Oxygen-transfer reactions of methylrhenium oxides

Methylrhenium dioxide, CH3ReO2 (or MDO), is produced from methylrhenium trioxide, CH3ReO3 (or MTO), and hypophosphorous acid in acidic aqueous medium. Its mechanism is discussed in light of MTO's coordination ability and the inverse kinetic isotope effect (kie): H2P(O)OH, k = 0.028 L mol(-1) s(-1); D2P(O)OH, k = 0.039 L mol(-1) s(-1). The Re(V) complex, MDO, reduces perchlorate and other inorganic oxoanions (XO(n)(-), where X = Cl, Br, or I and n = 4 or 3).
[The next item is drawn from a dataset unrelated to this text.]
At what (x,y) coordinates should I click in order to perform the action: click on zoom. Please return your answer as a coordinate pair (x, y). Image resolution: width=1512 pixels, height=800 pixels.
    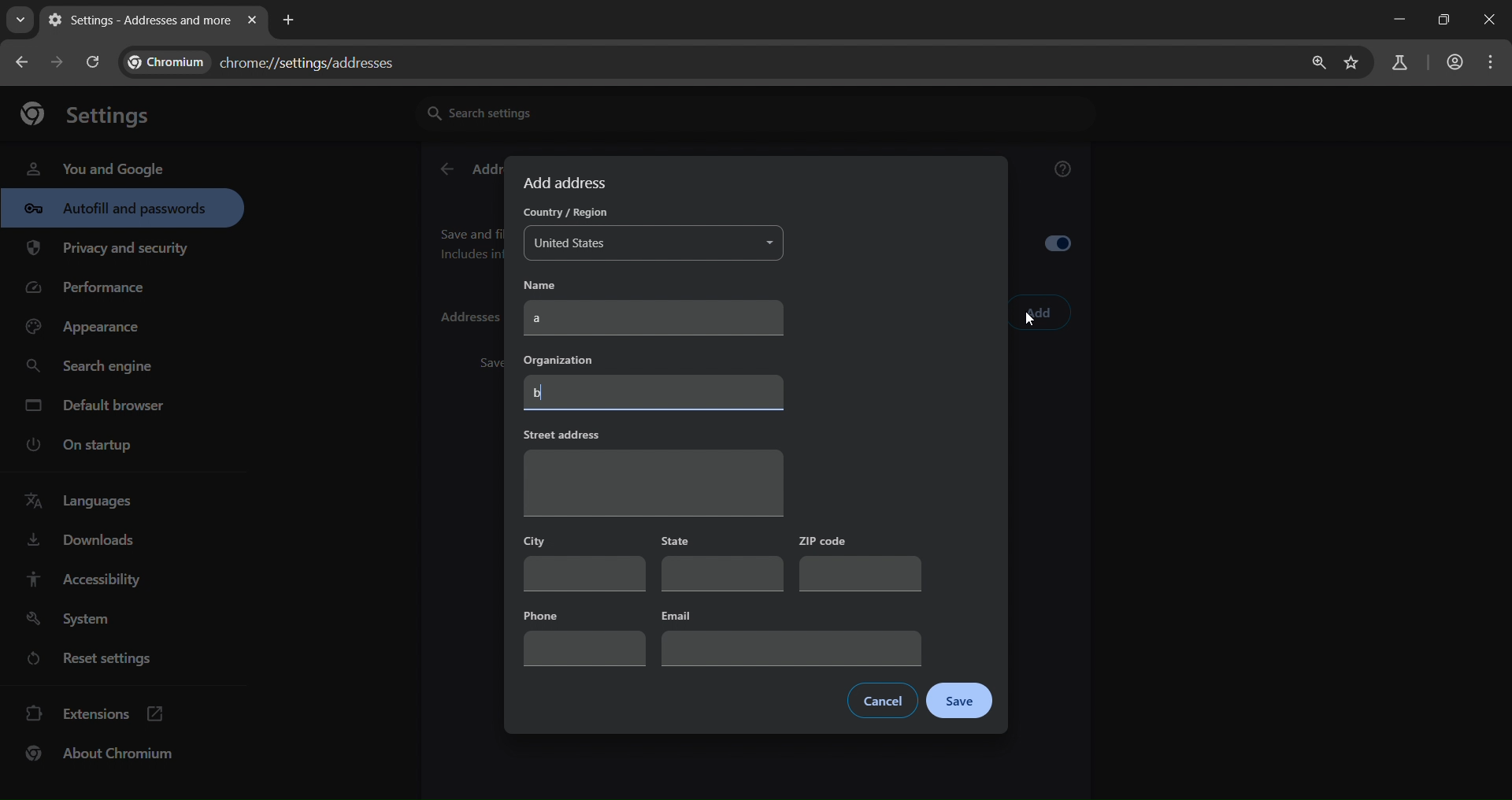
    Looking at the image, I should click on (1314, 63).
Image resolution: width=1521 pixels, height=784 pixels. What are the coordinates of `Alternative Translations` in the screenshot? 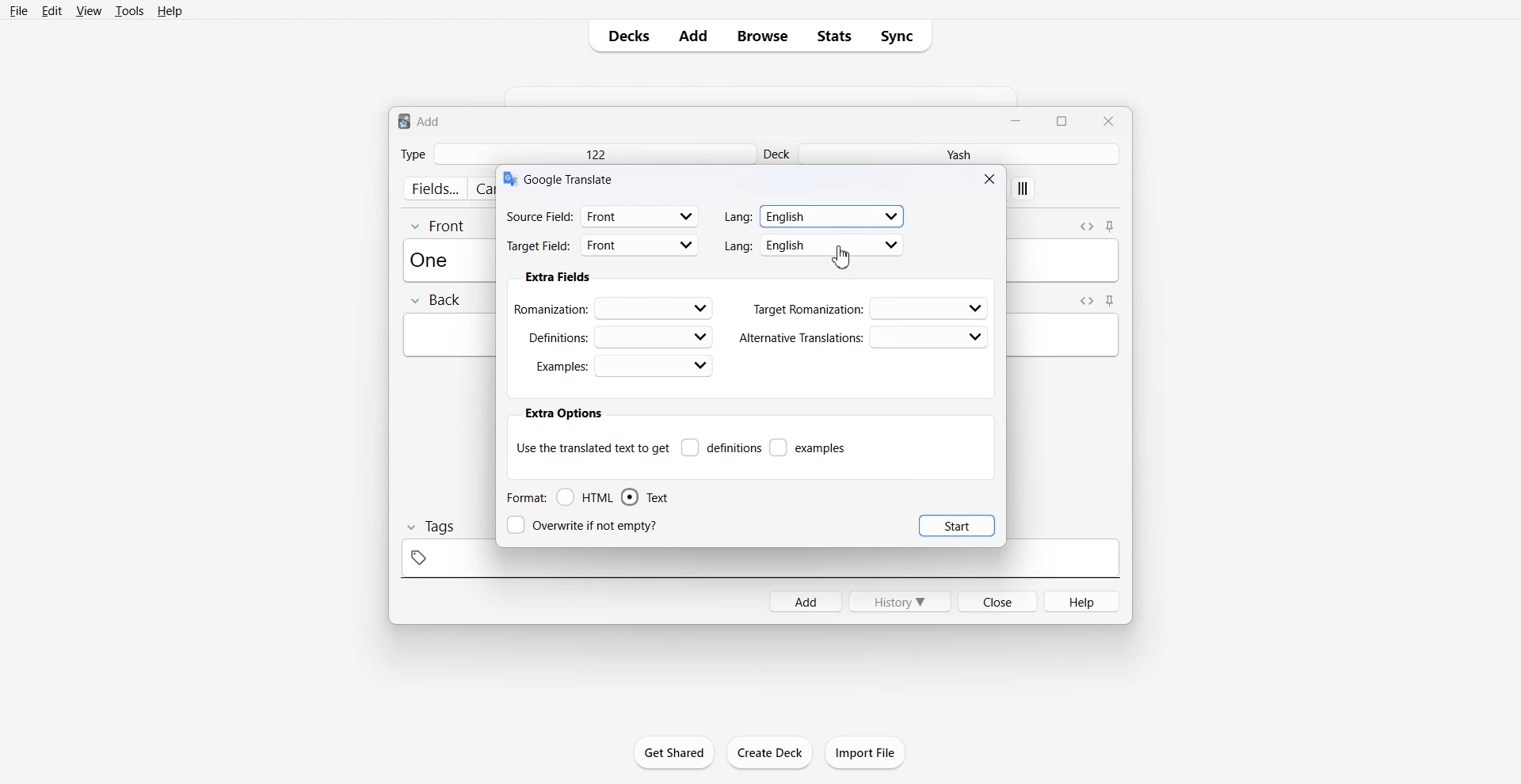 It's located at (863, 337).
The rate is controlled by the first oxygen abstraction from perchlorate to give chlorate, with a second-order rate constant at pH 0 and 25 degrees C of 7.3 L mol(-1) s(-1). Organic oxygen-donors such as sulfoxides and pyridine N-oxides oxidize MDO to MTO as do metal oxo complexes: VO(aq)(2+), VO2(aq)(+), HOMoO2 (aq), and MnO4-. The reaction between V-(aq)(2+), With MTO and the reduction of VO2+ with MDO made it possible to determine the free energy for MDO/MTO. Oxygen-atom transfer from oxygen-donors to MDO involves nucleophilic attack of X-O on the electrophilic Re(V) center of MDO; the reaction proceeds via an [MDO . XO] adduct, which is supported by the saturation kinetics observed for some. The parameters that control and facilitate the kinetics of such oxygen-transfer processes are suggested and include the force constant for the asymmetric stretching of the element-oxygen bond.